For now, no foundation model can predict what a cell, a tissue, or a whole organism will do. What we call AI in biology today is mostly about chemistry -- how molecules bend into shape and bind to one another.
If you want to know which molecules matter in the first place, you'll need to answer that question for yourself. The data you need doesn't exist yet. Expect to pay for experiments -- maybe even pick up a pipette. I've seen enough people (including me) belatedly realize the limits of AI in biology that I thought I'd summarize the journey and save everyone some time. Let's call it the five stages of grief (techbio's version).
Allow me to set the scene. Our tragic hero is a numbers person -- a physicist? a programmer? -- full of hope and hubris about what computers can do for them.
Artificial intelligence requires real data. The unsung hero underlying AlphaFold is the Protein Data Bank, or PDB. Since 1971, postdocs the world over have painstakingly crystallized and cataloged the structures of nearly 250,000 proteins, in the process assembling the ideal training corpus for today's neural networks. Unfortunately the PDB is very much the exception to the rule. And the further you go toward whole organs and organisms, the less likely there's a public database to piggyback on.

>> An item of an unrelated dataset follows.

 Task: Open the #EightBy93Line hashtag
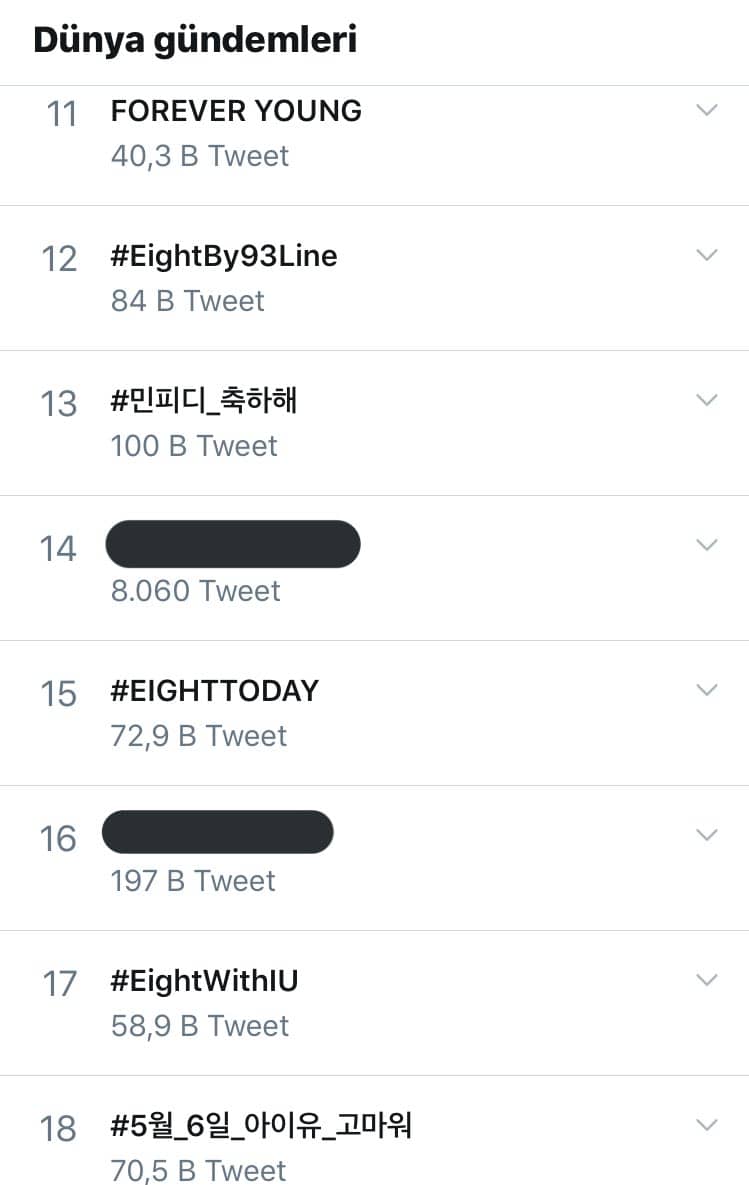click(224, 256)
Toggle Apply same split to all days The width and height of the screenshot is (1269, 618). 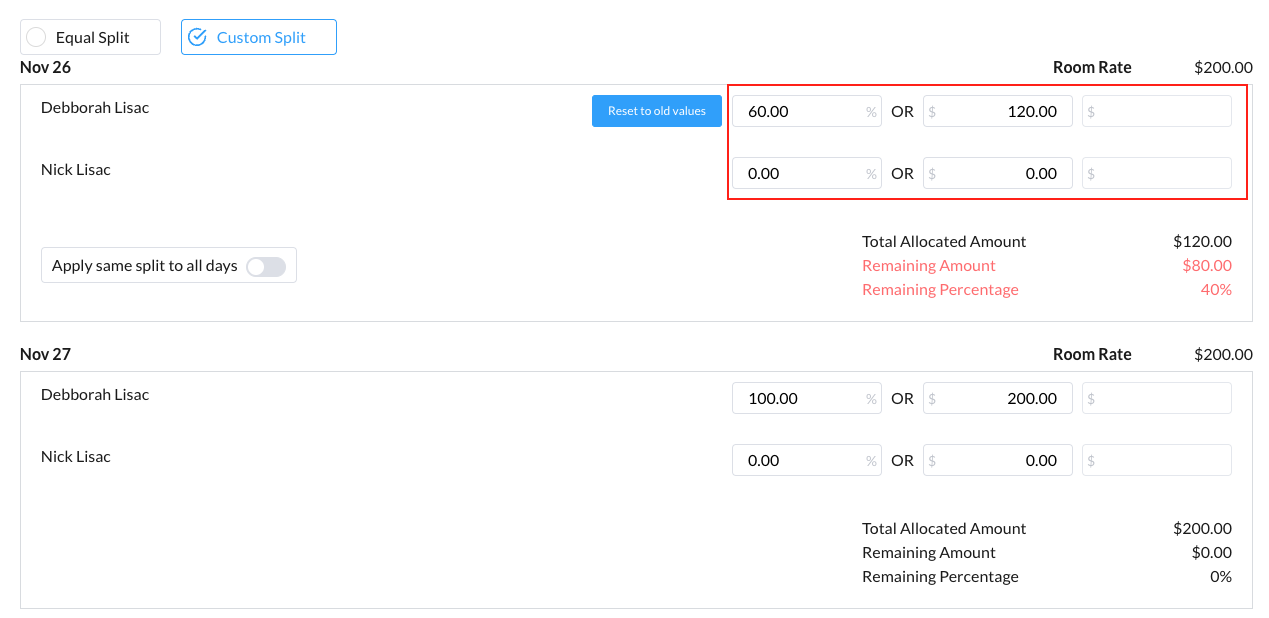coord(266,266)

So, several startups have amassed whole databases themselves. Fauna Bio believes we have a lot to learn about obesity from animals that hibernate as they swing from feast to famine. Fauna has made multi-omic measurements across hundreds of species of mammals to uncover the molecular underpinnings of their remarkable resilience. By feeding this data into graph neural networks, Fauna predicts and pursues novel connections between diseases and drug targets. None of this AI would be possible if Fauna hadn't carefully characterized the metabolism of the 13-lined ground squirrel. I'm sure many people wrote that off as an overly academic money pit. Five hundred million dollars in biobucks from Eli Lilly beg to differ.
Indeed, learning from nature appears to be a winning strategy. Enveda pairs artificial intelligence with folk wisdom to decipher the chemical contents of medicinal plants. Enveda's foundation model for chemistry, PRISM, builds on the foundational language model BERT, with peaks in mass spectra taking the place of words in sentences. Enveda has never been under the illusion that it could train PRISM purely on public data. The company collected 1.2 billion mass spectra to feed its GPUs, generating 600 million of those training examples itself. That kind of data doesn't come cheap, but the investment appears to have paid off. Enveda has one drug in the clinic and nine development candidates on their way there -- remarkable productivity for a company that started from scratch five years ago.

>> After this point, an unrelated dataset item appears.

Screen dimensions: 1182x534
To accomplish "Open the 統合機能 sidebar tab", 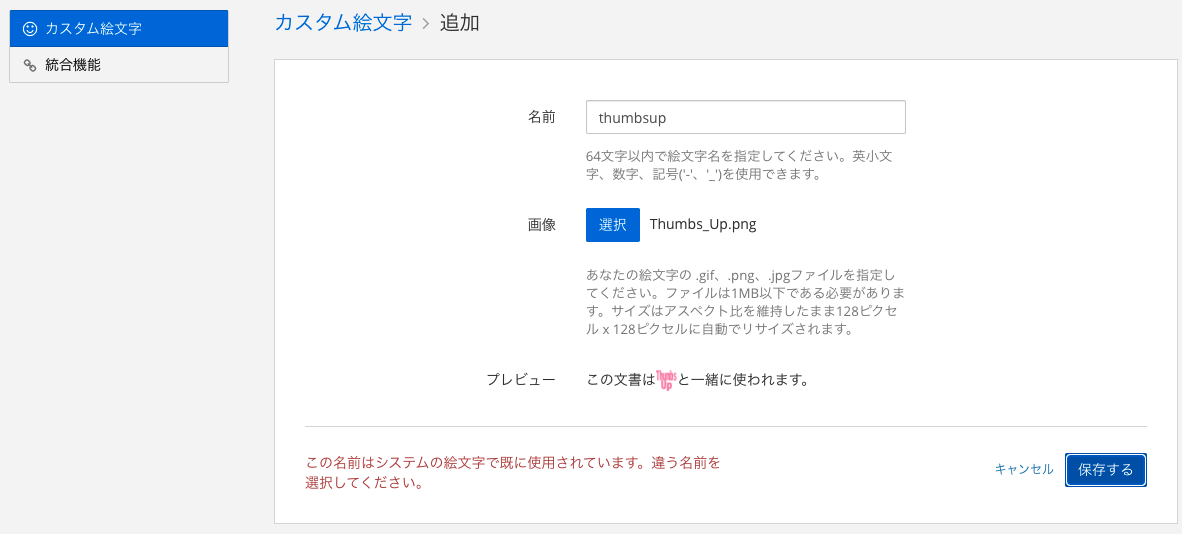I will coord(119,65).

(Side note: Botany is full of billion-dollar ideas. There would be no aspirin without the willow tree and no Alnylam without the purple petunia.)

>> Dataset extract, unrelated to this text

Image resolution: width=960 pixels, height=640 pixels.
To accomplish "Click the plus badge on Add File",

At this point, you might feel like all hope is lost if you don't have hundreds of millions of dollars or data points. That's certainly the consensus among those in the know: Woefully constrained by data, AI in biology is destined to be more evolutionary than revolutionary.
Luckily, you've still got your brain. You don't need an oracular, spectacular foundation model if something simpler can help you run the right experiments to find your answer. Call it "augmented intelligence" -- a computer as your copilot.
That's what we mean when we say AI at my company, Tessel Bio. Our goal at Tessel is to reverse tissue remodeling and inflammatory memory in chronic disease. We prioritize predictive validity: We measure tissue function in patient-derived, "organotypic" cultures to model what's broken in the original organ -- and I mean bona fide biophysical phenotypes like tissue stiffness in the Crohn's intestine and mucus transport in the COPD lung. These sorts of assays aren't super high throughput. No existing foundation model can field our questions. But we can use our "active learning" platform, Tesselogic, to prioritize perturbations and save precious time, money, and material. (By one benchmark, beating a brute-force screen with as little as 3% of the effort.) Simply put, Tesselogic learns from what we've already done to suggest what to test next.
I'm bullish on human-AI hybrids to collect the right data at the right scale. Such approaches have emerged everywhere experiments are costly, from target discovery to small molecule design.
You don't always need to boil the ocean to distill the meaning of life.